What latency do we need for our live broadcast?

It depends on interactivity requirements. Standard latency (20-45 seconds) works for concerts and lectures. Low latency (3-8 seconds) suits most professional events with live polls and chat. Ultra-low latency (under 1 second via WebRTC) is only needed for interactive auctions or live shopping.

What redundancy is required for professional live streaming?

Redundancy is needed at every level: dual encoders, at least two separate ingest points in different data centers, active-active transcoding configuration, multi-CDN setup with automatic failover, and a primary fiber connection with 4G/5G backup at the production site.

What is the difference between live streaming and video on demand (VOD)?

VOD files are already transcoded and distributed when the viewer presses play - failures are invisible. With live streaming, content is produced in real time with no opportunity for retakes. It requires time synchronization, real-time scaling, fault tolerance without a buffer, and active latency management.

Do we need interactive features for our live broadcast?

For most events, yes. Real-time chat, live polls, and Q&A features distinguish a streamed experience from passive consumption and drive engagement data that remains valuable long after the event. They do require separate infrastructure outside the video pipeline.

Live streaming for events: infrastructure, technology, and decisions that hold

There is a moment in every live broadcast that no one on the production team mentions afterward but that everyone remembers: the three seconds when the signal drops, when commentators fill the silence with half-formed sentences, and tens of thousands of viewers stare at a spinning buffer icon. Preventing that moment is what this article is about.

Live streaming for events - conferences, sports competitions, concerts, product launches, shareholder meetings - places fundamentally different demands on infrastructure than video on demand. Errors happen in real time, in front of an audience, with no opportunity to take another shot. The technical stack must be correctly dimensioned before the broadcast begins, because there is no room for improvisation once it is running.

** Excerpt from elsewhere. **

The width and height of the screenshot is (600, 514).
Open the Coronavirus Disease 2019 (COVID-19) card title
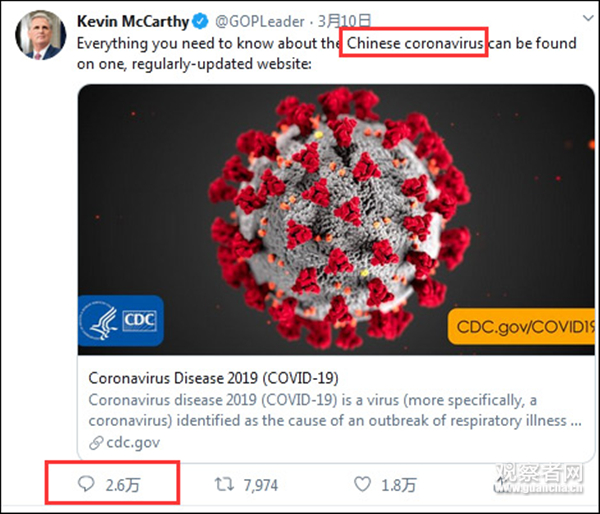pos(213,379)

This guide is written for those responsible for making the broadcast work: technical directors, product managers, and event producers who need to understand the infrastructure well enough to make the right decisions and place the right demands on their vendors.

Live versus VOD - the critical differences

Video on demand and live streaming share a significant amount of surface-level technology - codecs, container formats, CDN delivery - but they differ fundamentally in error model and system design requirements.

With VOD, the file is already transcoded and distributed by the time the viewer presses play. If a CDN node fails, another can serve the same content. Buffers can be generous. The failure is invisible to the end user.

With live streaming, the content is a continuous stream of segments produced in real time. There is no file to fall back on. Every segment that is not delivered on time is a visible interruption. The system must handle:

Time synchronization. Every part of the pipeline - encoder, ingest, transcoding, origin, CDN, player - must maintain a coordinated timeline.
Real-time scaling. A large conference can go from zero to hundreds of thousands of concurrent connections in minutes. The CDN must handle that without advance notice.
Fault tolerance without a buffer. There is no pre-produced material to fall back on. Redundancy must be built into every component.
Latency sensitivity. Depending on the use case, the difference between ten seconds and one second of delivery lag can be critical to the user experience.

These differences are what justify treating live streaming as a distinct infrastructure problem, separate from how you approach VOD delivery.

Infrastructure: encoding, ingest, and CDN

A live streaming pipeline has three primary components: encoding, ingest, and distribution. Each introduces latency and potential failure points. Understanding them separately is the prerequisite for dimensioning correctly.

Encoding

Encoding is the process of converting a raw signal - camera output, HDMI feed, screen capture - into a compressed format suitable for network delivery. This happens in either hardware encoders (dedicated devices at the production site) or software encoders running on server or cloud infrastructure.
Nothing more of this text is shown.